Thu 3 Dec 2020
KEITH CAMPBELL – Goodbye Gorgeous. Mike Brett #1. Macdonald, UK, hardcover, 1947. Reprint edition, 1952. No US publication.
If you’re a detective story writer, there are some obvious commercial advantages in having created an established series character to help you sell your books. Not that, for example, either Keith Campbell or his hard-nosed hero, intelligence agent Mike Brett, are exactly what you might call well-known on this side of the Atlantic, but according to Hubin this was the first of at least four of his adventures that have seen print. [UPDATE: There were six in all. See below.]
I’m wandering from the point. There are some disadvantages to working with a series hero as well. This one begins – considering the chances you have of reading it, I trust I’m not giving too much away – with Brett working incognito as a postwar Canadian ex-Nazi collaborator. Not knowing Brett from Aloysius Dimfuddy, I didn’t know. I thought he was. He could have fooled me – and he did. Since this was his first appearance when the book came out, and without a dust jacket to give the whole story away (myself, I never read ’em), I’m sure that I wasn’t the only reader who swallowed his story completely.

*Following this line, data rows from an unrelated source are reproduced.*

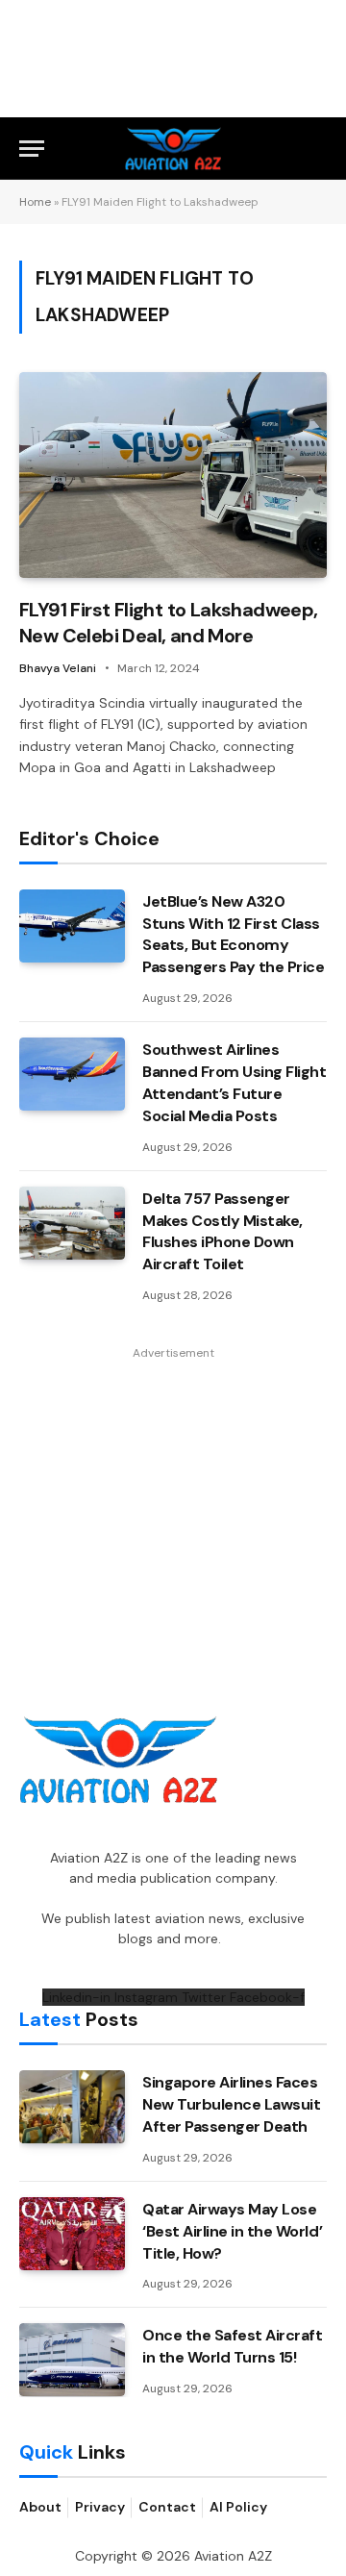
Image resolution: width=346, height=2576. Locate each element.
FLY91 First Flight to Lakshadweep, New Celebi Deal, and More (168, 622)
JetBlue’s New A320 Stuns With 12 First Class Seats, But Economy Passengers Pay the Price (233, 934)
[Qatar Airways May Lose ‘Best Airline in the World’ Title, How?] (72, 2233)
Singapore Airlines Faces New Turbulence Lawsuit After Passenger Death (231, 2104)
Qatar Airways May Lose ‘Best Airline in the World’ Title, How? (232, 2231)
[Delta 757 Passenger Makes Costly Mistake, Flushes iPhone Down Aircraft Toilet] (72, 1223)
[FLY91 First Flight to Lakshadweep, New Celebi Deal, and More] (173, 474)
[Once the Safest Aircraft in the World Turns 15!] (72, 2359)
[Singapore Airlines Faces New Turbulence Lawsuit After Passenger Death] (72, 2106)
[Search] (318, 148)
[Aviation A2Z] (173, 148)
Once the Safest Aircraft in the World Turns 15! (232, 2346)
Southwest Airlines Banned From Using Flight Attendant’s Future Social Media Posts (234, 1082)
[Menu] (31, 148)
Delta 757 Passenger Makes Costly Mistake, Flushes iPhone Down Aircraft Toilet (222, 1231)
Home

So here’s the point. Campbell/Brett could never pull the same stunt off again, or not nearly as well. As an author, you just don’t get a chance like this twice. (Unless you have a hero with a Holmesian penchant for disguises, hmmm?)

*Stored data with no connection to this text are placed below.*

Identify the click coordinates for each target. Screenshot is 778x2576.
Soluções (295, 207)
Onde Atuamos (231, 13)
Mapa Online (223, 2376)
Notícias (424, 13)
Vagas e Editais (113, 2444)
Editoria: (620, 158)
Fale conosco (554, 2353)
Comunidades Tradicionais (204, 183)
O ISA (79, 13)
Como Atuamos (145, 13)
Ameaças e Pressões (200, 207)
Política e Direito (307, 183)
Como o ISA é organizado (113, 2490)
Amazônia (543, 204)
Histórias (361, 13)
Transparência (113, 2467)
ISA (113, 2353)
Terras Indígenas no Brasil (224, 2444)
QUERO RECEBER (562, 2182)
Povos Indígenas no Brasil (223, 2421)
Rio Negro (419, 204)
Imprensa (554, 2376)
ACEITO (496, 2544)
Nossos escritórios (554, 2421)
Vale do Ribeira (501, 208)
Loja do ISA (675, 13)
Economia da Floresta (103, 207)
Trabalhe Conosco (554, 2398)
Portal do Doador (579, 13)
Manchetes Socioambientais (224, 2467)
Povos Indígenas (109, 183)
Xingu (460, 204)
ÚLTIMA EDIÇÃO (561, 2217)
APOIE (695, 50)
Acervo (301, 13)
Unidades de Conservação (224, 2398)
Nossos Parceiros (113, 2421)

To the story. Brett is trying to unravel a plot that may or may not involve a treasure trove hidden by one Joseph Goebbels somewhere in England. There are a couple of women involved (did you doubt it?), and Brett falls for one of them. (And what a surprising lot goes on between the lines!)
The puzzle is an intriguing one for a while, but it fades badly. No surprises. It winds up with a lot of shooting.
Rating: C
The Mike Brett series –
Goodbye Gorgeous. Macdonald 1947
Listen, Lovely. Macdonald 1949
Darling, Don’t. Macdonald 1950
Born Beautiful. Macdonald 1951
That Was No Lady. Macdonald 1952
Pardon My Gun. Macdonald 1954
December 3rd, 2020 at 9:12 pm
Sounds like the usual sub Peter Cheyney stuff of the period. Some of it was pretty good and still worth a read. This might be the same.

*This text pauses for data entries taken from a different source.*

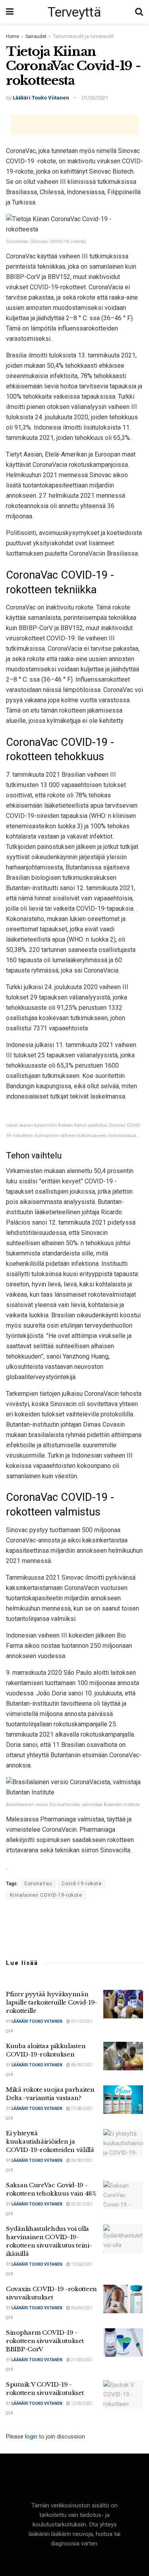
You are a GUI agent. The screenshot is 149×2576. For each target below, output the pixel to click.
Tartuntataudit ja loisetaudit (83, 36)
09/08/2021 (81, 2160)
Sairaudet (35, 36)
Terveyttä (74, 12)
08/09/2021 (81, 2065)
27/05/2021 (81, 2360)
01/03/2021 (95, 98)
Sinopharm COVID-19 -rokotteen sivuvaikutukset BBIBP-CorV (45, 2341)
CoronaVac (38, 1883)
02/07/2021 (81, 2204)
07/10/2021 (81, 2021)
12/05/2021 (81, 2403)
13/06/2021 (81, 2264)
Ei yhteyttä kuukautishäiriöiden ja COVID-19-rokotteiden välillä (50, 2141)
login (31, 2436)
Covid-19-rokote (82, 1883)
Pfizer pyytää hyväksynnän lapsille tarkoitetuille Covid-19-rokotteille (51, 2002)
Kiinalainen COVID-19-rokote (46, 1895)
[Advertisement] (74, 125)
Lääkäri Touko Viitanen (41, 98)
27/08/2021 (81, 2108)
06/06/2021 (81, 2308)
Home (12, 36)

December 3rd, 2020 at 9:22 pm
The similarity hadn’t occurred to me, then or now, but I think you’re right.
December 4th, 2020 at 9:10 pm
Cheyney had a huge indluence on the British thriller genre from the late thirties on his more American style especially popular after the war reflected in books like this.
To some extent Ian Fleming and James Bond were products of the Cheyney effect.